Cinquenta por cento dos doentes com SIDA abandonam tratamento

Ministério da Saúde reconhece que sem a presença dos diversos sectores e parceiros estratégicos nacionais e internacionais, sobretudo da sociedade civil, não será possível alcançar as metas estabelecidas na luta contra a doença

O secretário de Estado da Saúde, Leonardo Inocêncio, deu a conhecer, ontem, que 50 por cento das pessoas que vivem com VIH/ SIDA abandonaram o tratamento com anti-retrovirais. De acordo com o responsável, o país tem uma epidemia considerada generalizada, com uma taxa de prevalência actual de 2 por cento. Em termos práticos, explicou, estima- se que cerca de 310 mil pessoas vivem com a doença no país.

Deste número, segundo notou, cerca de 75 mil pessoas encontram- se em tratamento com anti- retrovirais. E, apesar dos esforços como a implantação da Estratégia Testar e Tratar, há uma taxa de abandono ao tratamento de cerca de 50 por cento e uma taxa de transmissão da doença de mãe para filho de cerca de 26 por cento. Segundo Leonardo Inocêncio, que falava ontem no o Encontro Nacional da Rede Angolana das organizações de Serviços de Sida ( ANASO), os desafios são enormes. E, para vencê-los, apontou, dentre vários aspectos, que se deve conseguir a redução da transmissão do VIH da mãe para o filho, melhorar a adesão ao tratamento da doença e ampliar a prevenção.

Leonardo Inocêncio disse ainda que é necessário optimizar a logística de insumos de prevenção, diagnóstico, medicamentos, qualificar os recursos humanos envolvidos e melhorar as condições de vida das populações.

“É preciso fazer tudo isso através de acções mais integradas, já que vivemos uma crescente redução do financiamento”, frisou

Saúde mais eficiente

O secretário de Estado deu ainda a conhecer que o seu ministério está a promover mudanças na gestão do sistema nacional de Saúde, a fim de torná-lo mais eficiente e humanizado e tem feito advocacia

todos os níveis para mobilizar cada vez mais recursos que permitam investir em melhorias. “Temos tido apoio do Executivo e estamos a trabalhar incansavelmente para construir um sistema de Saúde resiliente e sustentável”, assegurou.

Por outro lado, o responsável reconheceu que, sem a presença dos diversos sectores e parceiros estratégicos nacionais e internacionais, sobretudo da sociedade civil, não será possível alcançar as metas estabelecidas na luta contra a SIDA.

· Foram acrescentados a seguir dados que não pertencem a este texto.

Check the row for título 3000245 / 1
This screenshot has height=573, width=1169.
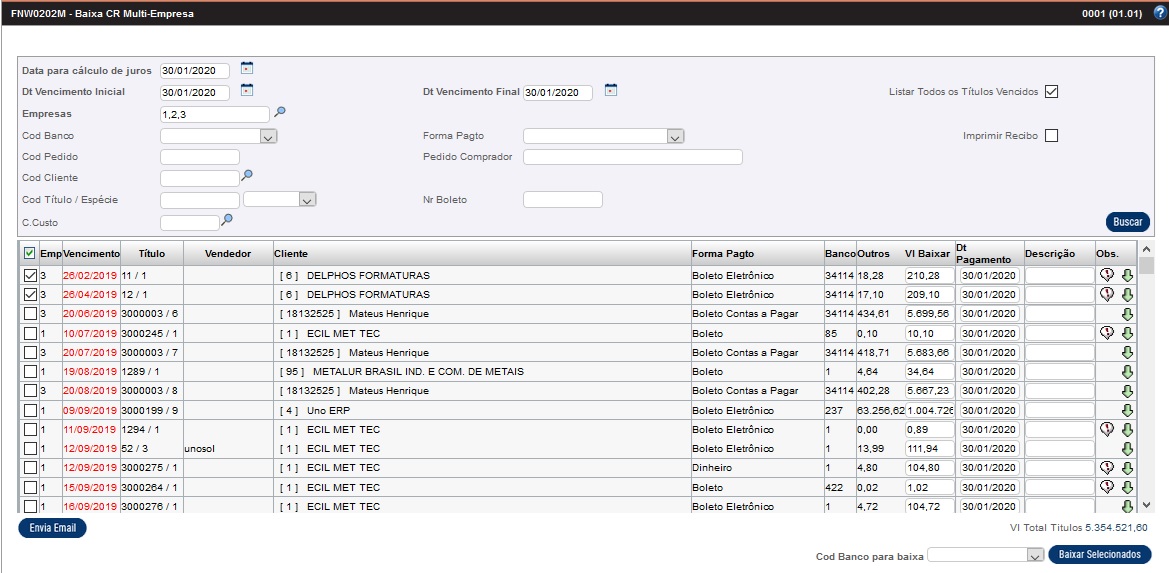pos(30,333)
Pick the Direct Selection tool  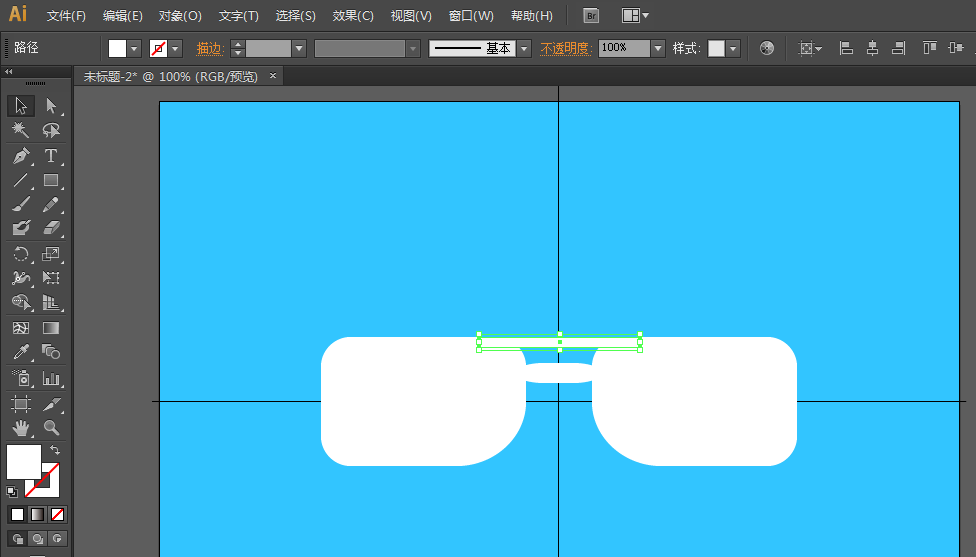click(51, 106)
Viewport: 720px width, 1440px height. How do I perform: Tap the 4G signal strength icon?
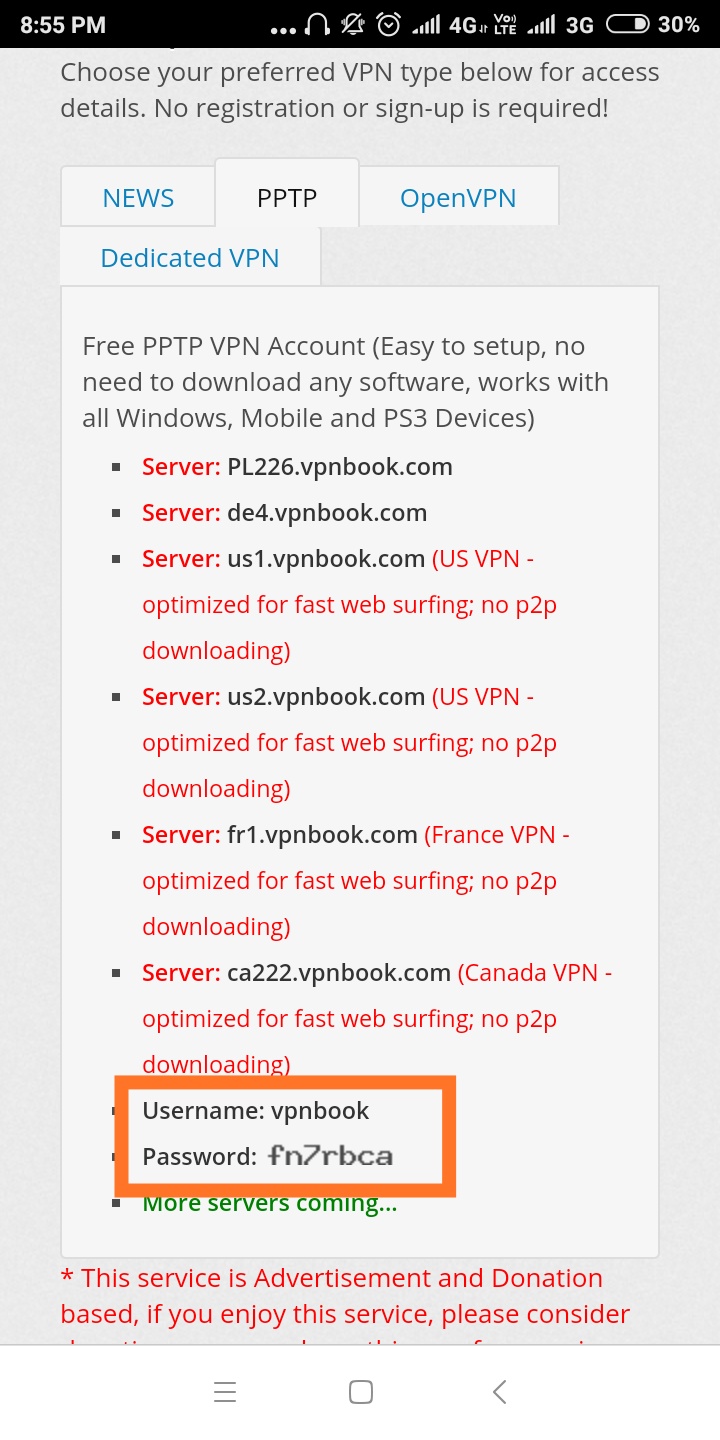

Fundo global quer maior proactividade das ONG na luta contra a SIDA

Por seu lado, o responsável do Fundo Global em Angola, Joshua Galjou, defendeu uma maior proactividade das organizações da sociedade civil na luta contra o VIH/SIDA. Segundo o responsável, a doença em Angola, apesar dos esforços do Governo, continua a crescer e a enlutar muitas famílias, pelo que é necessário um maior empenho das organizações da sociedade civil nas questões preventivas e de combate.

Joshua Galjour sugere a criação de programas mais reais e eficazes que possam ter efeitos práticos no seio das comunidades e causar impactos que podem ajudar na mudança de consciência e de atitude das pessoas, sobretudo as mais vulneráveis. Tal como elucidou, a sua organização disponibilizou para Angola, em 2018, a quantia de 58 milhões de dólares a favor da luta contra a SIDA. Esse valor, esclareceu, deverá ser gasto até ao ano 2021 nas questões que têm a ver com a sensibilização, prevenção e luta contra a doença que tem ceifado centenas de vidas.

Embora os valores estejam disponíveis, Joshua Galjour disse que o mesmo é gasto mediante as necessidades das organizações de luta contra a pandemia. Porém, neste caso, frisou, é preciso que os programas sejam eficientes e eficazes, de forma a merecerem o financiamento.